ありったけの力を込めたロックン・ロールを主とする勢いの良いバンドが盛んな中、身近に転がる不安や揺らぐ感情を、一風変わったアプローチで訴えるバンドがいる。
ドイツはベルリン発のポストパンクバンド、Isolation Berlin(アイソレーション・ベルリン)だ。
ベストニュージャーマンバンドと称される彼らは2012年より活動し、数々のEPやシングルとリリースを重ね、
2016年にファーストアルバム『Und aus den Wolken tropft die Zeit』を発表するとドイツ音楽誌では同年の年間ベスト8位にランキングされるなど国内で着実と名声をあげている。
では彼らが”一風変わっている”のはなぜか?それはザ・スミスを彷彿とさせるような哀愁を漂わせるポストパンクや身近な苦悩を昇華させたポップさ、
セルジュ・ゲンズブールのようなあたたかさと切なさを交えて溶けてゆくようなフレンチポップ/シャンソンをミックスさせ、独自のジャンルを編み出しているところにある。
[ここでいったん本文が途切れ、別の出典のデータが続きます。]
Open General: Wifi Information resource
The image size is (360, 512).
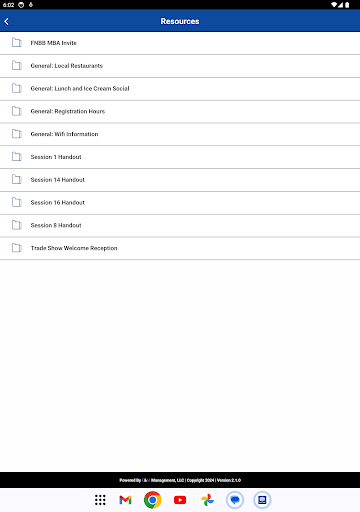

そして、ヘルマンヘッセに影響されたというトビアス・バンボーシュケ(Vo.&Gt.)の生み出す歌詞はとても詩的で、様々な感情をひとつの物語のように比喩する。
どこか懐かしさを覚える歌声や音楽に惹かれる人も多く、過激なパフォーマンスで知られるラムシュテインのフラーケ(Key.)はアイソレーション・ベルリンのファンと公言し、
度々ライブに足を運ぶのみならず、昨年出版した自叙伝の冒頭にも歌詞を引用するといった熱愛ぶり。
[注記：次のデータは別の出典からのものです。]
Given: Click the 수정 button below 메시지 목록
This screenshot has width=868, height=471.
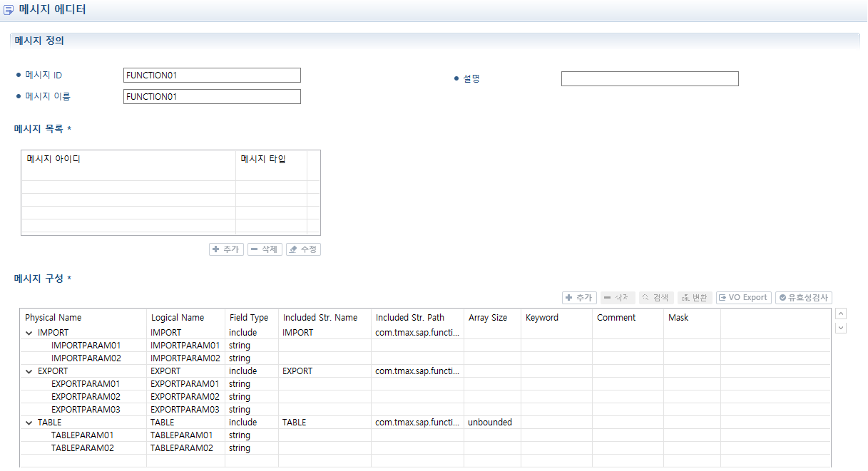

どうにも引き寄せられるアイソレーション・ベルリンの魅惑とは、いったい何なのか。2月23日にリリースされたセカンドアルバム『Vergifte Dich』をもとに、考えてみたい。
彼らの歌に込められているのは拭えない孤独、尽きぬ愛、人生への絶望と未来への希望。
そして『Vergifte Dich:毒を持て』はその人間的な感情を見つめる一冊の本。この中で、彼らはバリエーション豊富な表現方法で音楽に昇華する。
一曲目に配置された「Serotonin」はフォーク調のメロディにブルージーなトビアスのボーカルが切なく響き、合間に訪れる苦笑はユニークさとひそかな狂気をちらつかせている。
一方アルバム名にもなっている「Vergifte dich」ではキャッチーなリズムの上を遊ぶサイケデリズムな歪みが、明るいテンポなのに異様な雰囲気を漂わせている。
毒を持つことをマイナスと捉えない前向きなまでの軽快さがある曲調と囁くように歌い終わるところには、現実を疑い不満を持つこと、それをぶつけることの正しさを教えるようだった。
心身の安定を保つために毒を持て。その毒が正気と疑いを宿し、真実を見定めさせる。この『Vergifte Dich』という本の一ページを飾るには非常にぴったりの曲順だ。
先行リリースされ、MVも公開されているリード曲「Kicks」「Marie」でも、彼らの表現する手法の広さと、彼らの描く根底にある人間への愛や未来への希望を垣間見ることができる。
モノクロームで統一されたMVがクールな「Kicks」ではジョイ・ディヴィジョンを連想させるような王道的ポストパンクと常に背後に在る哀感と闇が伺える。
「私が知っていることは何も役に立たない。新しいことが必要だ。」という歌詞のままに、満足できない日々のフラストレーションをぶつけながらも、新しい未来への期待を歌っている。
ありふれた日常を一蹴する前向きな姿勢を投影した一曲だ。また、昔の恋人に宛てた曲という「Marie」では一変、ひねくれたサウンドや威嚇するような攻撃性とは逆に、繊細なポップソングに仕上がっている。
「いま君に私のことを忘れてほしい」と歌う別れのラブソングはMVともリンクしており、写真で埋め尽くされた小さな部屋で無心に演奏をするメンバーと、
今はもう”ただの過去”でしかない思い出たちを辿っては「今はもう必要ないだろう?」と語りかけるようにカメラを見つめるトビアスがとても印象的だ。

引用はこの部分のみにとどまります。